PROVIDED MATERIAL:

***

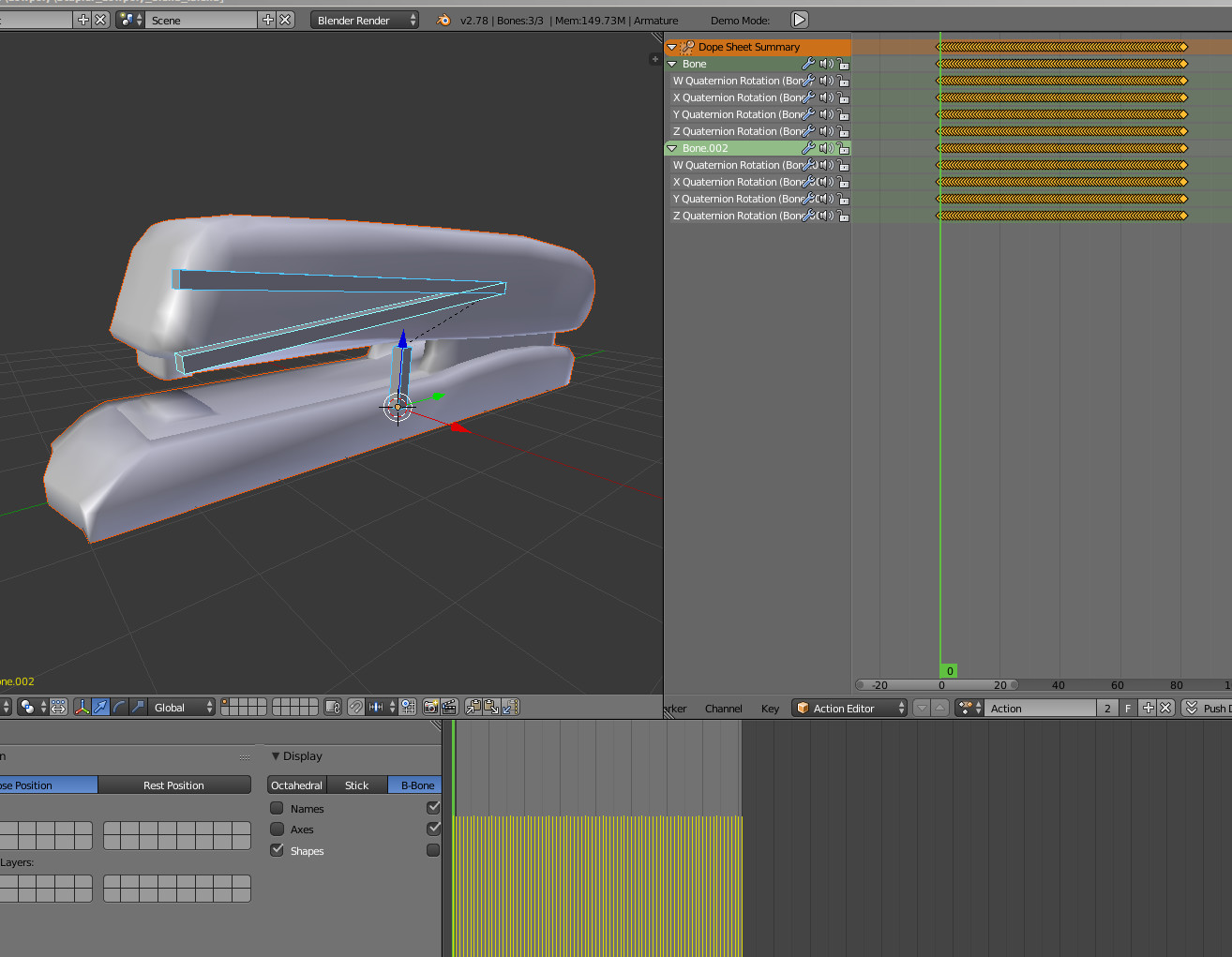Screen dimensions: 1232x957
Task: Open the Global orientation dropdown
Action: tap(181, 707)
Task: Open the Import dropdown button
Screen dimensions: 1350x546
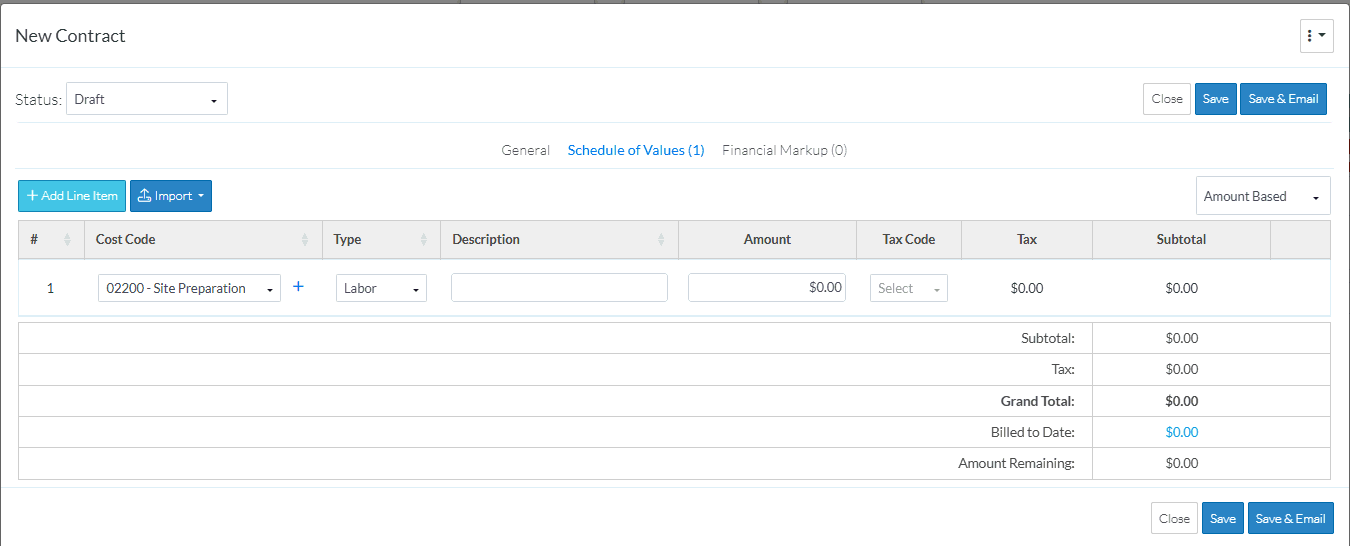Action: pos(171,196)
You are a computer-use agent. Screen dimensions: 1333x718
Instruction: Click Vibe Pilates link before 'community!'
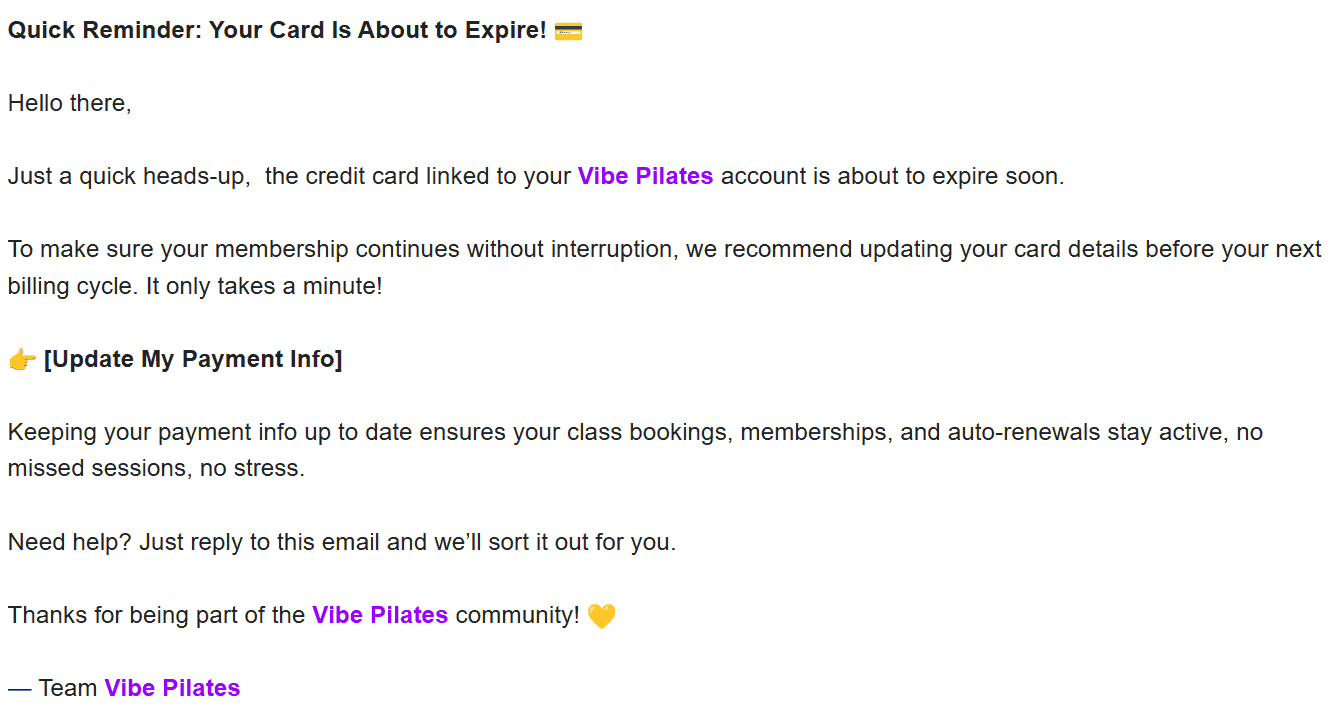[x=380, y=615]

***

DIRECTIONS: In the records above, find the line containing "Task: Open the Import dropdown button", then write out exactly that line and every later one through the last, omitting pictures.

COMPLETED TASK:
Task: Open the Import dropdown button
Screen dimensions: 1350x546
Action: pos(171,196)
You are a computer-use agent. Screen dimensions: 1333x718
Instruction: Click Vibe Pilates link before 'community!'
[x=380, y=615]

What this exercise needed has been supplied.